Review of "In the Far Pashmina Mountains" - Raj India and the British Afghan war set in a historical novel

A highborn lady who is on the run to meet her lover leaves her baby behind. The child is raised by the poor family of the lighthousekeeper. She saves people when their ship has hit a nearby rock and one of the survivors will play an important part in her life. When she is a grown woman she joins her husband in India and ends up in the middle of the First Anglo-Afghan war. It was the first time in history the British conquered Kabul but it ended in a total disaster,

The lighthousekeeper's daughter part I did recognise as the real life story it was indeed inspired by but the Afghan disaster was new to me. It just made me realise that in our lifetime we made the same mistakes there.

I read that the author has been to India herself and that her ancestors were posted there.

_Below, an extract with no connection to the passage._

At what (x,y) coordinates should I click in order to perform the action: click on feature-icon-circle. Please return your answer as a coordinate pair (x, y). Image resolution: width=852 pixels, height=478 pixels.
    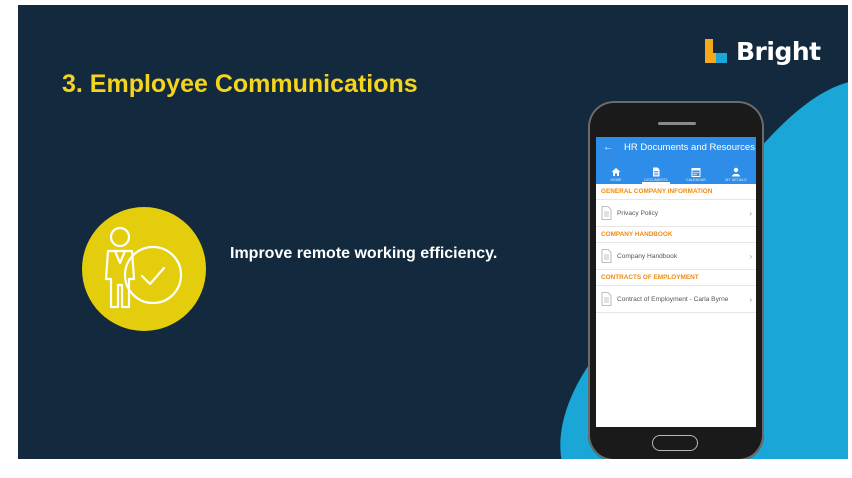
    Looking at the image, I should click on (144, 269).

It is clear she did a lot of research in the subject. 

The book makes a very interesting read because although it is a historical novel it still keeps pretty close to the historical facts and you really hope the best for the heroine.

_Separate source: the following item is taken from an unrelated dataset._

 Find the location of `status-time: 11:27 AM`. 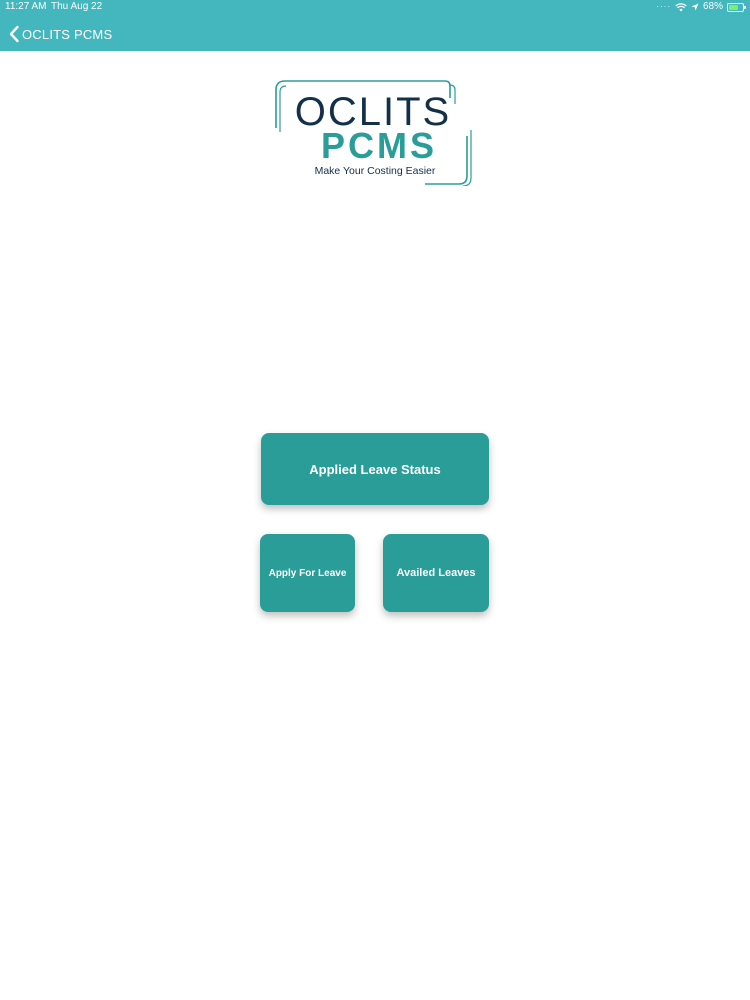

This was the real lighthousekeeper's daughter who saved the people who were shipwrecked: https://en.wikipedia.org/wiki/Grace_Darling


















More about the Anglo Afghan war here: https://en.wikipedia.org/wiki/First_Anglo-Afghan_War















William Brydon CB (10 October 1811 – 20 March 1873) was an assistant surgeon in the British East India Company Army during the First Anglo-Afghan War, famous for reportedly being the only member of an army of 4,500 men, plus 12,000 accompanying civilians, to reach safety in Jalalabad at the end of the long retreat from Kabul.